I can't wait to get my Crow XL


----------



## hitman846 (Jan 25, 2003)

keep the reviews coming................


----------



## mikem0987 (Dec 16, 2008)

shoot the crow and crow xl at anderson tuesday and it shoot better than my other bow that i gave up on last week good quality and customer service


----------



## Bake1 (Dec 7, 2004)

For more reviews and pics check out this link:

http://www.archerytalk.com/vb/group.php?groupid=136


----------



## kimmiedawn (Jun 26, 2006)

alfabuck said:


> I agree with you 100 percent. Its good to hear a positive review on the Crow XL never having shot it but i trust Ed and if he says its a performer i'm gonna have to believe him.


Oh I know Ed knows his stuff and I soooo have faith in his ability. :wink: But the positive feed back just makes me what my "snake" bow that much more...I am eager to get it and take her for a test run.....:darkbeer:


----------



## mikem0987 (Dec 16, 2008)

finished seting up my xl today and stared cutting x's after a few shots cant wait to see when i shoot for a score


----------



## EdMchperson (Jan 25, 2009)

*ship dates*

Sorry to every one who is still waiting on there crow or crow xl.We thought we had made enough to get us thru may.We were wrong.Ran out in a month.We are making parts as quick as we can.Thanks for all the interest.

Ed McPherson


----------



## FIRELOOPS (Sep 25, 2006)

*Crow LTD #004*



kimmiedawn said:


> Oh I know Ed knows his stuff and I soooo have faith in his ability. :wink: But the positive feed back just makes me what my "snake" bow that much more...I am eager to get it and take her for a test run.....:darkbeer:


Got it last night, shot it last night. Outstanding product. The feel of the bow is unbelievable, just like Ed said. What really caught my attention from the first shot was, normally when I shoot a bow, I can't instantly tell how quiet it is, because I am so close to the action of the bow. With the first shot from the LTD, did'nt have to ask anyone how quiet it was. I knew instantly. No string or cable silensors, no string suppression, just quiet. WHAT A PRODUCT. ENJOY...


----------



## archer088 (Feb 27, 2009)

Guy I have to say I don't like this bow. A guy brought one into the shop that I shoot at and let me try it and what you guys have said was just the opposite of what I found. I almost did not shoot it just because I could not get past the feel of the grip, it did not fit my hand and felt uncomfortable no matter what I did. I then shot the bow and the hand shock was ridiculous, the first shot the bow tried to jump out of my hand and the second shot I held on to the bow a little tighter and the hand shock was there. I then asked what the retail price was and was told it was going to be around $850, I just can't see it. I would pay maybe $450 to $550 for that bow at most.

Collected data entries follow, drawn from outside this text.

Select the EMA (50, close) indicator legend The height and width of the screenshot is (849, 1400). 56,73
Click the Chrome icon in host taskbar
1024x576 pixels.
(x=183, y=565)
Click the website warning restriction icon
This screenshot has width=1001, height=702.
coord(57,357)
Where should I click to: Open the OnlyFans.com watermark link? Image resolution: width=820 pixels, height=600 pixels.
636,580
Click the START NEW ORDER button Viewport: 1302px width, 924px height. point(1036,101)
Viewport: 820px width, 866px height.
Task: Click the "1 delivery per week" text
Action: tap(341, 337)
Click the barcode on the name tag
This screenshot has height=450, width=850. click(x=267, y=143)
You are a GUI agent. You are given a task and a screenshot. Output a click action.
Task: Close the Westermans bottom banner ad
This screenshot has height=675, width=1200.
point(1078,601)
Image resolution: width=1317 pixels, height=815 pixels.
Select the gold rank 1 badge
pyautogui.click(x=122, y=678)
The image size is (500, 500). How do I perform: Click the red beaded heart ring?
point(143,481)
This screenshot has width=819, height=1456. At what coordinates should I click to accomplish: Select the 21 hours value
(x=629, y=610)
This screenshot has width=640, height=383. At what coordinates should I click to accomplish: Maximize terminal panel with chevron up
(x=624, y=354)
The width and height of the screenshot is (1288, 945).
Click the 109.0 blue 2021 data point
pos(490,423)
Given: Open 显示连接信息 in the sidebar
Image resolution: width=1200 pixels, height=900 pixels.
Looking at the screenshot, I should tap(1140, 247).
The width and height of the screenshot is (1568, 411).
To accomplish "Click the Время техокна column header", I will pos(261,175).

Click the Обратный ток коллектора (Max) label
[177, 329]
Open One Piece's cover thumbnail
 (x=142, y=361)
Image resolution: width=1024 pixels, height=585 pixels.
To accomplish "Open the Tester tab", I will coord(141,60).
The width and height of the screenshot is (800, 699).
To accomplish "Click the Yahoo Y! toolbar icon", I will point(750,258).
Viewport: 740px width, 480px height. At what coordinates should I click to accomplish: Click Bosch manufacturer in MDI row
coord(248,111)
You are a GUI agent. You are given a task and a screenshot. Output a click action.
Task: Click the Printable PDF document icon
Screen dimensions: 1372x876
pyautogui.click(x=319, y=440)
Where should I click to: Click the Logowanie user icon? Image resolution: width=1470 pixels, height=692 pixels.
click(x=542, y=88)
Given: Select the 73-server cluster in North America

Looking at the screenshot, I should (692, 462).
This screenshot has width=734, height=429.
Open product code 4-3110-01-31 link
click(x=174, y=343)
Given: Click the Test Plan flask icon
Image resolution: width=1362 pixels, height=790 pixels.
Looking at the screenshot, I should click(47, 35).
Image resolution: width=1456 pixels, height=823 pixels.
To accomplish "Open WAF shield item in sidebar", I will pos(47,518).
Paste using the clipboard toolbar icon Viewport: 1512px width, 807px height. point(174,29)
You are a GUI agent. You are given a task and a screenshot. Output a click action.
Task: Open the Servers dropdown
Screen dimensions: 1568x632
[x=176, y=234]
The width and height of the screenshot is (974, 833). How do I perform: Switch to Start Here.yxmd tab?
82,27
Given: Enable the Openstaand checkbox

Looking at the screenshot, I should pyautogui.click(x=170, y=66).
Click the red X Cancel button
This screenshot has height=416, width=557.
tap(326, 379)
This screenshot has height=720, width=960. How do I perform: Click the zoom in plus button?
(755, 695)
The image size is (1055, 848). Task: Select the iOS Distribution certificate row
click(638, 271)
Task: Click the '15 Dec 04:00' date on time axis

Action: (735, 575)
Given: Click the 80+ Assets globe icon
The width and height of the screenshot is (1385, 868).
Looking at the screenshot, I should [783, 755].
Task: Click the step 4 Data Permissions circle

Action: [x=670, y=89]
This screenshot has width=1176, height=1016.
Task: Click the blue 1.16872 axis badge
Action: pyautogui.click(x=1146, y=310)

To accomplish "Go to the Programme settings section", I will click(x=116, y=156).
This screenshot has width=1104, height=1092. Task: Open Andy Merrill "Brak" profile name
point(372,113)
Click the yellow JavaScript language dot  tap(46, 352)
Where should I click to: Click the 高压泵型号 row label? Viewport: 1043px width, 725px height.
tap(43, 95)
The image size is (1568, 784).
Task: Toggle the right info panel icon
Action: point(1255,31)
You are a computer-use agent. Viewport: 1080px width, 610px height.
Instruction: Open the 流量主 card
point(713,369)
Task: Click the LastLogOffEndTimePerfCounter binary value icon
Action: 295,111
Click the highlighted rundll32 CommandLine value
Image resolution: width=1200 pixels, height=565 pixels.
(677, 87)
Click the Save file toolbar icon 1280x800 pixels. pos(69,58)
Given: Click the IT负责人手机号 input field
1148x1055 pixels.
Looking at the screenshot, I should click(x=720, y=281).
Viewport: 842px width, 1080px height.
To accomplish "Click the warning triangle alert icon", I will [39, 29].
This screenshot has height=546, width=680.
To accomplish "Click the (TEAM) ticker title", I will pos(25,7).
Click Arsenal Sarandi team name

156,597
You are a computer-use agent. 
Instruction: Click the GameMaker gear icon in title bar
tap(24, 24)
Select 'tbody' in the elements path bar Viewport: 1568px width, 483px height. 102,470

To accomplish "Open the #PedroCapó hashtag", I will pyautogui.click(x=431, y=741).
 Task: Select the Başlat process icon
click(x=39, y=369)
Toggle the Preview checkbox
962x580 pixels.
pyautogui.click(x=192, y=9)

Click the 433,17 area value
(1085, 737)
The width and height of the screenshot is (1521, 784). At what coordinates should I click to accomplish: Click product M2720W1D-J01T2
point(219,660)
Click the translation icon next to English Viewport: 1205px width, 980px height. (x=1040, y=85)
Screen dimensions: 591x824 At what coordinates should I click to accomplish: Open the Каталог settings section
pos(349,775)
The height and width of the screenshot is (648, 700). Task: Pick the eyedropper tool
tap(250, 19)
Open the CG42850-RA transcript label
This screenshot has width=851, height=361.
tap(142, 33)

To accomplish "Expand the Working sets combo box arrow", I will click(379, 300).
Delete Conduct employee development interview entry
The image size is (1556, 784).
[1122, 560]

The only thing I liked about the bow was it was really quiet.


Sorry guys this is just my 2 cents worth.


----------



## FIG (Sep 23, 2008)

*crow*

sorry to here.

this is a great bow you must get your hand in it right or it will not feel good. once you get your grip right you will like it.


----------



## 1hotdoe (Feb 18, 2009)

Thanks for your input and sorry to here you didn't like it. Thats why there is such an array of bows out there these days. Not everyone is going to like every bow. When it comes to hand shock , so many people these days are accustomed to parallel limb bows and suppressors. If you take the suppressors off 99 percent of todays bows , you will most likely get hand shock. The cure for that is to simply put one on and the bow will settle down tremendously. Everyone has a different opinion on every bow and thats why there are different bows for different people.Oh i forgot i'm still logged in under my fiances name.(ALFABUCK) :wink:


----------



## archer088 (Feb 27, 2009)

Ya I agree that is why there are so many bows on the market. Is the retail on this bow really $850????


----------



## alfabuck (Dec 12, 2008)

I'm not positive on the retail , but if you contact Anderson Bow Company i'm sure they would be able to help out.


----------



## McDawg (Feb 22, 2005)

Everyone is entitled to their opinion and I will post mine once I receive my bow. Bill from Anderson Bow Company called me today to tell me my bow was being shipped out today. I should have by early next week and will post my review and pics.


----------



## 206Moose (Apr 29, 2007)

archer088 said:


> Guy I have to say I don't like this bow. A guy brought one into the shop that I shoot at and let me try it and what you guys have said was just the opposite of what I found. I almost did not shoot it just because I could not get past the feel of the grip, it did not fit my hand and felt uncomfortable no matter what I did. I then shot the bow and the hand shock was ridiculous, the first shot the bow tried to jump out of my hand and the second shot I held on to the bow a little tighter and the hand shock was there. I then asked what the retail price was and was told it was going to be around $850, I just can't see it. I would pay maybe $450 to $550 for that bow at most.
> 
> The only thing I liked about the bow was it was really quiet.
> 
> ...


I've never seen a bow with lots of handshock that was quiet. I guess everyones definition of handshock varies.


----------



## archer088 (Feb 27, 2009)

I did not know that handshock and bow noise go hand in hand....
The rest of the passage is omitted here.